Without changing a word, repeat the data, and include no pictures.

* **GIVEN RECORDS**:
*** Begin section ***
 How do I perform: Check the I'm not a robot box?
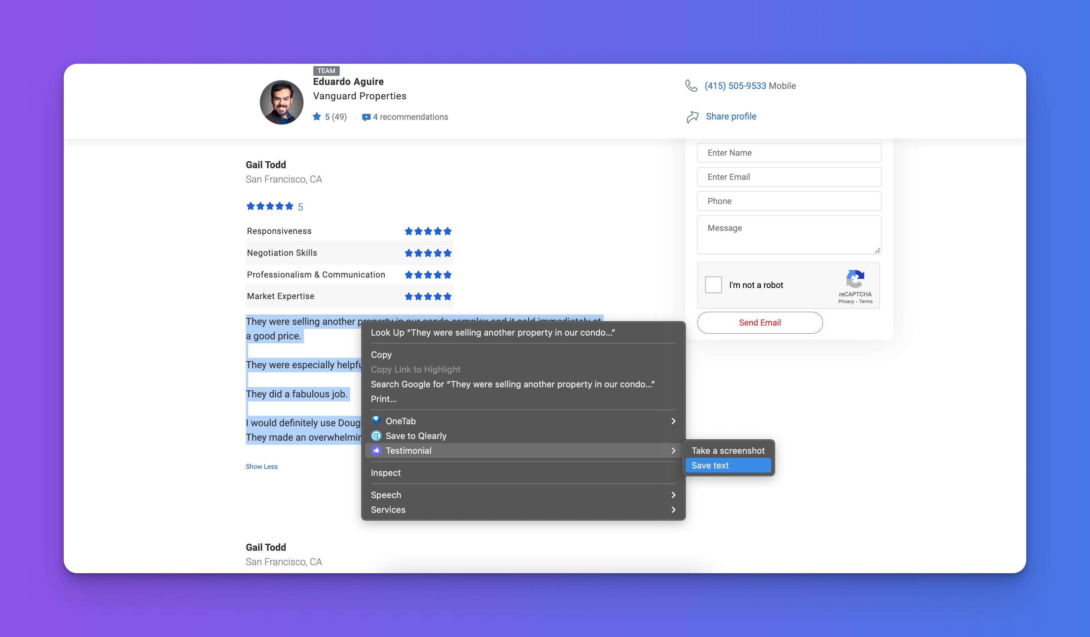(x=713, y=285)
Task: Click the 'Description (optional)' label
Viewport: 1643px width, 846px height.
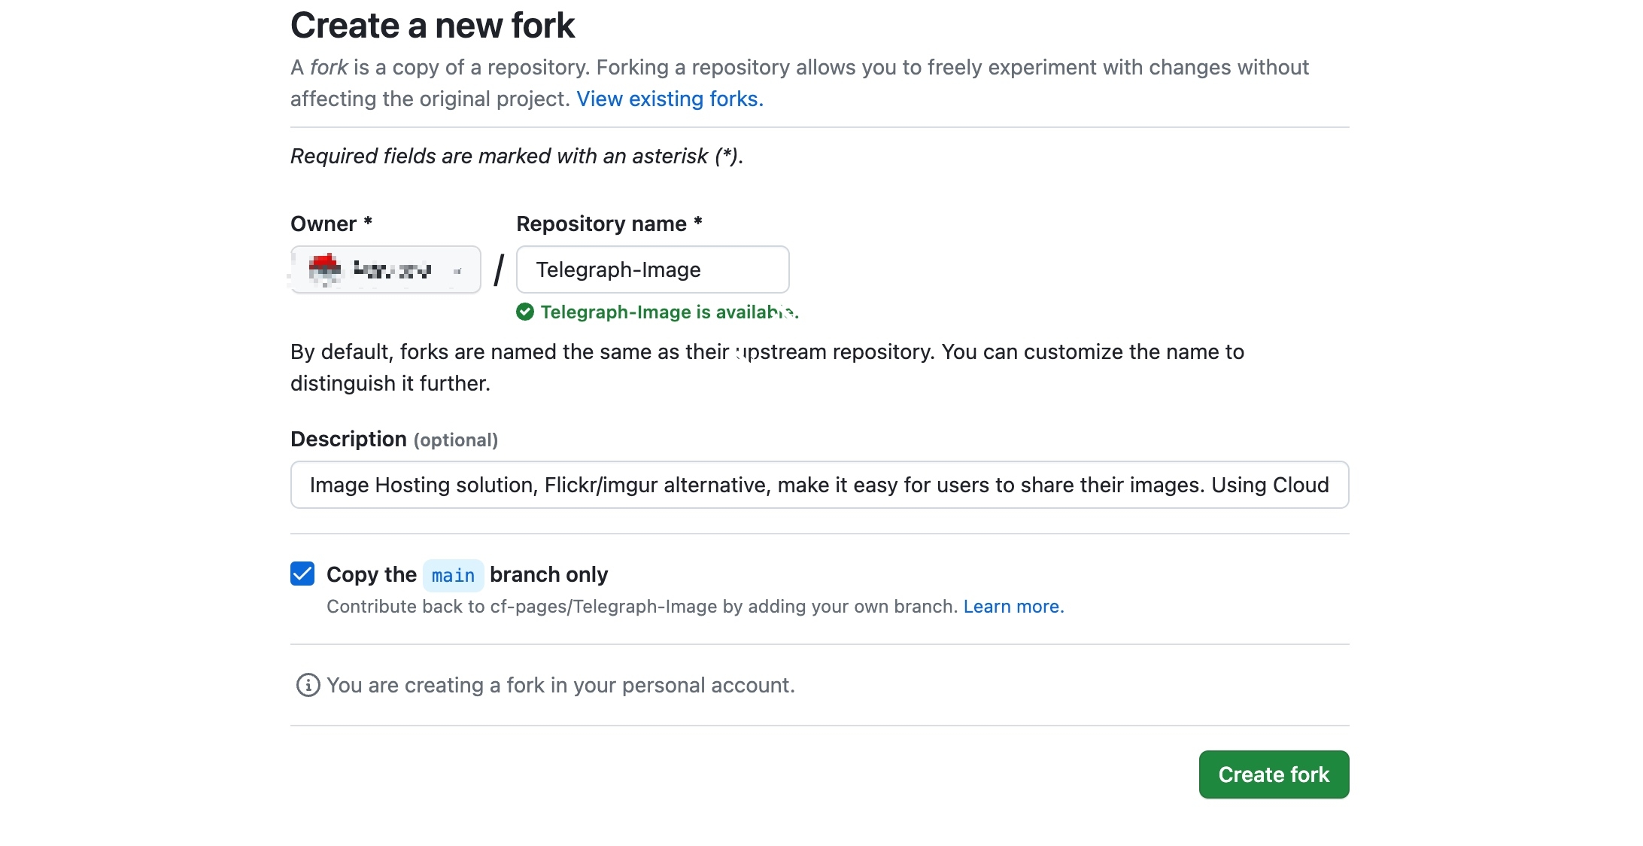Action: (x=393, y=440)
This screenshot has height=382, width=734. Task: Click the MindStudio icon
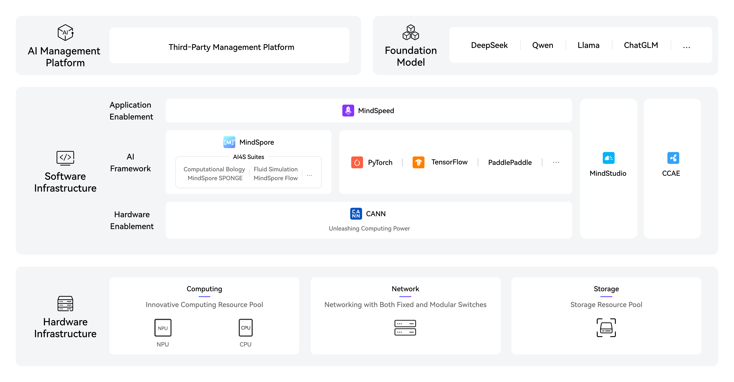(x=608, y=158)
*** End section ***
* **TASK RESULT**:
 How do I perform: Check the I'm not a robot box?
(x=713, y=285)
Task: Click the 'Description (optional)' label
Viewport: 1643px width, 846px height.
Action: (x=393, y=440)
This screenshot has height=382, width=734. Task: Click the MindStudio icon
(x=608, y=158)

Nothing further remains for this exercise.